Como a Tamy ajuda a precificar no inverno
A Tamy acompanha o CMV de cada categoria do cardápio semana a semana. Quando o custo de um insumo sobe — o queijo para o fondue, o ossobuco para o caldo — ela avisa antes que a margem desapareça. Com o histórico de vendas mês a mês, ela também mostra quais pratos têm giro mais alto no inverno e quais ficam parados no freezer.
Quando o dono sabe exatamente o custo de cada prato e o volume esperado, a decisão de preço deixa de ser um chute e passa a ser uma conta. A Tamy faz a conta. O dono decide o cardápio.
"Em junho do ano passado, coloquei um prato novo sem fazer a conta direito. Vendi bem, mas no fechamento a margem tinha caído 8 pontos. Esse ano não aconteceu mais." — Carlos, Boteco do Carlão, Curitiba
Perguntas frequentes
Como precificar um prato sazonal de inverno?
Some o custo variável (ingredientes da ficha técnica) com a parcela de custo fixo que o prato precisa absorver no mês de menor volume.
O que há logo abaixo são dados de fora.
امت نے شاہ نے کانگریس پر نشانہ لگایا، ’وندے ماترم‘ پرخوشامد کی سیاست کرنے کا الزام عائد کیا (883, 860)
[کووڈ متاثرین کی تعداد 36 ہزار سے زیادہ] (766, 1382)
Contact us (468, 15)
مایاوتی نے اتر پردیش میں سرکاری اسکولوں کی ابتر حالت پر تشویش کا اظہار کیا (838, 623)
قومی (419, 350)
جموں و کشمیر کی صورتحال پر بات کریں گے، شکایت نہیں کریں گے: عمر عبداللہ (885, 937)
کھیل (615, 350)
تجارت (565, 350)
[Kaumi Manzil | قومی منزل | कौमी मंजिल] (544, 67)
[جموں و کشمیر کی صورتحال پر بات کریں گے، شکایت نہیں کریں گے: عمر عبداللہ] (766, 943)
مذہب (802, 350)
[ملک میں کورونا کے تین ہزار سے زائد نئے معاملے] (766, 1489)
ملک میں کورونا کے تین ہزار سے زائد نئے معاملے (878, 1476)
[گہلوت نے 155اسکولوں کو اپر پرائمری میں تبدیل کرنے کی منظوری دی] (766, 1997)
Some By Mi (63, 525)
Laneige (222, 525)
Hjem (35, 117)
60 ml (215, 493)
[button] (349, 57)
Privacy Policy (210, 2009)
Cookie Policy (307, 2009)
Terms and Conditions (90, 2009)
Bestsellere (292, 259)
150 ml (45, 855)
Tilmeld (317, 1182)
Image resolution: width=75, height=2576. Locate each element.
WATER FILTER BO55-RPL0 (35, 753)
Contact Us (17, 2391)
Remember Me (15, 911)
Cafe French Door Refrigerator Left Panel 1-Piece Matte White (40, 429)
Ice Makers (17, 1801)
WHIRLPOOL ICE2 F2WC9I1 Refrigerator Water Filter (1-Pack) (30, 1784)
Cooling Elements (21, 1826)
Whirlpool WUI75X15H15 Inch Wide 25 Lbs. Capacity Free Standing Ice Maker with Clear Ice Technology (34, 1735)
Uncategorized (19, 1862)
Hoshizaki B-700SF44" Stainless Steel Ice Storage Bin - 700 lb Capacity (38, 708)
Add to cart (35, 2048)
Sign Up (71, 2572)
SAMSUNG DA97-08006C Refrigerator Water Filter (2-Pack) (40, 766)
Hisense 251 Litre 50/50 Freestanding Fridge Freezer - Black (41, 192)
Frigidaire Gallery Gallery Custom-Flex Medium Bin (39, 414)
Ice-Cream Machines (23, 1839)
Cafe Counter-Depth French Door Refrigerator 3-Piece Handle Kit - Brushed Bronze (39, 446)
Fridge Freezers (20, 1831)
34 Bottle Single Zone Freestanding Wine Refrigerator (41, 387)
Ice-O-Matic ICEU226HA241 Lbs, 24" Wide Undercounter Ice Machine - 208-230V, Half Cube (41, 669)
Aplique a margem desejada (mínimo 55% para bar) sobre o custo total. Nunca precifique baseado apenas no custo do ingrediente — os fixos se diluem em menos pedidos no inverno.
Devo aumentar os preços no inverno?
Não necessariamente aumentar os preços de tudo — mas sim garantir que os pratos novos do cardápio de inverno já saiam precificados corretamente, considerando o menor volume. Combos estratégicos elevam o ticket médio sem exigir aumento direto de preços.
Quantos pratos devem ter o cardápio de inverno?
Menos é mais. Um cardápio de inverno com 10 a 14 pratos bem precificados e de alta rotatividade é mais lucrativo do que um cardápio de 22 pratos com insumos variados e giro imprevisível. Priorize os de maior margem e os que usam insumos que você já compra regularmente.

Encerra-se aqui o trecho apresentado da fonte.